- _Work instruction_
Retype every record below exactly as it is written.

===

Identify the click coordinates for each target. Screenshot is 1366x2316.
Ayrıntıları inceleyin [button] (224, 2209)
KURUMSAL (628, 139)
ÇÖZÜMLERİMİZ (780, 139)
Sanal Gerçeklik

===

- _Solution_
Identify the click coordinates for each target. Screenshot is 1366x2316.
Ayrıntıları inceleyin [button] (224, 2209)
KURUMSAL (628, 139)
ÇÖZÜMLERİMİZ (780, 139)
Sanal Gerçeklik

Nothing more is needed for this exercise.